## Aufgaben:
1/ Schreiben Sie aus dem Text über die Geschichte des BAV alles von „150 Jahre Amt“ bis hinunter zu „erklärt das BAV.“ ab.
2/ Beantworten Sie zum Text über die Geschichte des BAV diese Fragen:
(a) In welchem Jahr wurde der schweizerische Bundesstaat gegründet?
(b) In welchem Jahr beauftragte die Bundesversammlung den Bundesrat, den Plan zu einem schweizerischen Bahnnetz vorzulegen?
(c) An welche Abteilung war das „Eisenbahn-Bureau“ angegliedert?
3/ Führen Sie den Text über die Geschichte des BAV nach seinem letzten Satz weiter.

## Zitierter Text:
______________________________
150 Jahre Amt für Verkehr: Eine bewegte Geschichte
Das Bundesamt für Verkehr feiert 2023 sein 150-jähriges Bestehen. Die Geschichte des Amtes war wechselvoll, mit sich ändernden Aufgaben und zahlreichen Reorganisationen. Geblieben ist die Kernaufgabe: Der Einsatz für den öffentlichen Verkehr und den Schienengüterverkehr.
Quelle: unbekannt
Die BAV-Mitarbeiter waren auf verschiedene Orte verteilt gewesen, unter anderem auch im Bundeshaus.
Das Bundesamt für Verkehr (BAV) feiert
heuer sein hundertfünfzigjähriges Jubiläum. Zu diesem Anlass ist eine Broschüre
zu seiner Geschichte erschienen. Als Grundlage diente dabei vor allem ein Buch,
welches 1914 zum 40-jährigen Bestehen des Amtes verfasst wurde. Aus diesem
Grund seien die ersten Jahrzehnte am besten aufgearbeitet, die anderen
Zeitabschnitte unterschiedlich gut dokumentiert, erklärt das BAV.
Das Amt erhebt keinen Anspruch auf
Vollständigkeit, obwohl die Stelle mit vielen Quellen und haufenweise
Sekundärliteratur gearbeitet sowie intensive Recherche betrieben hat. Dennoch,
schreibt das BAV bescheiden, solle es bloss «um eine Annäherung an die
Entwicklung des BAV im Verlauf seiner 150 Jahre gehen».
Das Parlament funkt dazwischen
Angefangen hat alles mit der Gründung des
schweizerischen Bundesstaats 1848. Damit tauchte die Idee einer nationalen
Eisenbahn auf. Die Bundesversammlung beauftragte den Bundesrat bereits 1849,
den Plan zu einem schweizerischen Bahnnetz vorzulegen und ein Gesetz zur
Abtretung von Privatrechten vorzubereiten. Daraufhin richtete der Bundesrat ein
technisches «Eisenbahn-Bureau» ein. Das Bureau war an die Abteilung für
Bauwesen im Post- und Baudepartement angegliedert, wie man dem Heft entnimmt.
______________________________
## Ausgangsdaten:
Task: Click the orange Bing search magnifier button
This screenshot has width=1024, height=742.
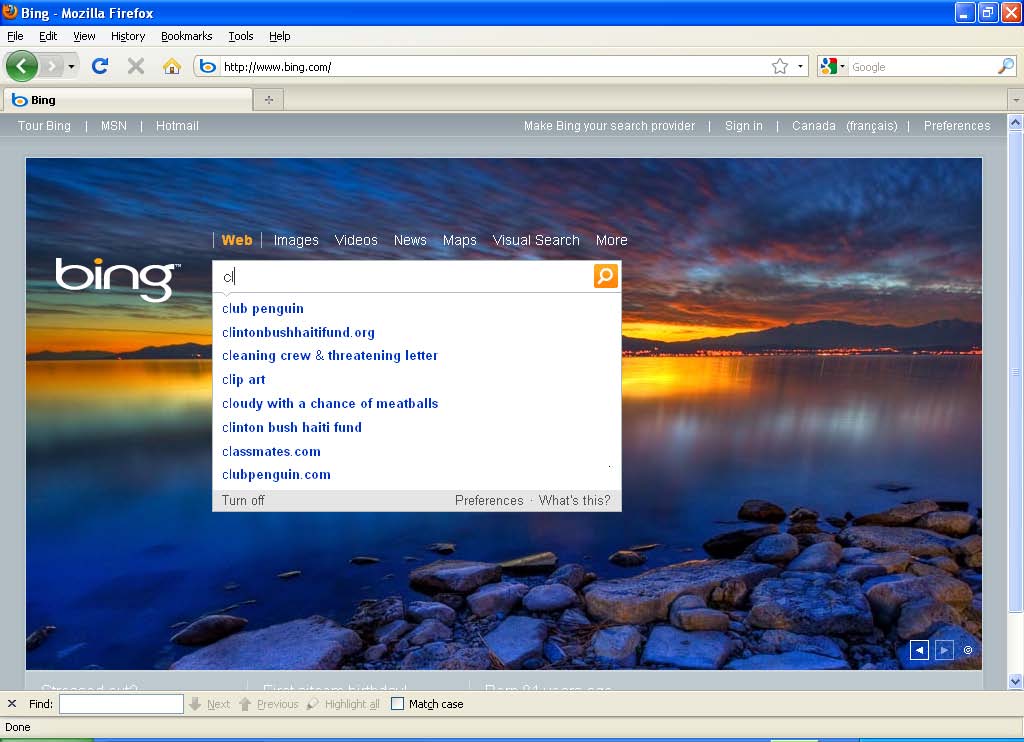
______________________________
## Antworten:
1/
150 Jahre Amt für Verkehr: Eine bewegte Geschichte
Das Bundesamt für Verkehr feiert 2023 sein 150-jähriges Bestehen. Die Geschichte des Amtes war wechselvoll, mit sich ändernden Aufgaben und zahlreichen Reorganisationen. Geblieben ist die Kernaufgabe: Der Einsatz für den öffentlichen Verkehr und den Schienengüterverkehr.
Quelle: unbekannt
Die BAV-Mitarbeiter waren auf verschiedene Orte verteilt gewesen, unter anderem auch im Bundeshaus.
Das Bundesamt für Verkehr (BAV) feiert
heuer sein hundertfünfzigjähriges Jubiläum. Zu diesem Anlass ist eine Broschüre
zu seiner Geschichte erschienen. Als Grundlage diente dabei vor allem ein Buch,
welches 1914 zum 40-jährigen Bestehen des Amtes verfasst wurde. Aus diesem
Grund seien die ersten Jahrzehnte am besten aufgearbeitet, die anderen
Zeitabschnitte unterschiedlich gut dokumentiert, erklärt das BAV.

2/
(a) 1848
(b) 1849
(c) An die Abteilung für Bauwesen im Post- und Baudepartement

3/
Der Bundesrat konnte der Bundesversammlung
seine Botschaft zum ersten Eisenbahngesetz bereits 1851 vermitteln. Das
Parlament jedoch überliess per Gesetz den Eisenbahnbau und -betrieb der
Privatwirtschaft und die Konzessionierung den Kantonen, so das BAV. Dem Bund blieb
mit dem ersten Eisenbahngesetz nur die Kompetenz, die kantonalen Konzessionen
zu genehmigen. Das Eisenbahn-Bureau hatte somit nichts mehr zu tun und schloss
seine Türen 1852 / 53.
Vorschriften bezüglich der Linienführung, der Koordination unter den Bahngesellschaften oder der Tarife gab es damals übrigens noch nicht. Die Finanzierung erfolgte über – oft ausländisches – Privatkapital oder über Beiträge von Kantonen und Gemeinden, hat das BAV recherchiert.
Schaffung der Bundeskompetenz
Wir erfahren, dass man in Bern Eisenbahn-Themen jetzt im Rahmen des übrigen Bauwesens aufgriff. Zuständig war zuerst ein Beamter der Postverwaltung, später dann der Telegraphen-Direktor. Es war klar, dass man so «nur das Allernotwendigste» erledigen konnte.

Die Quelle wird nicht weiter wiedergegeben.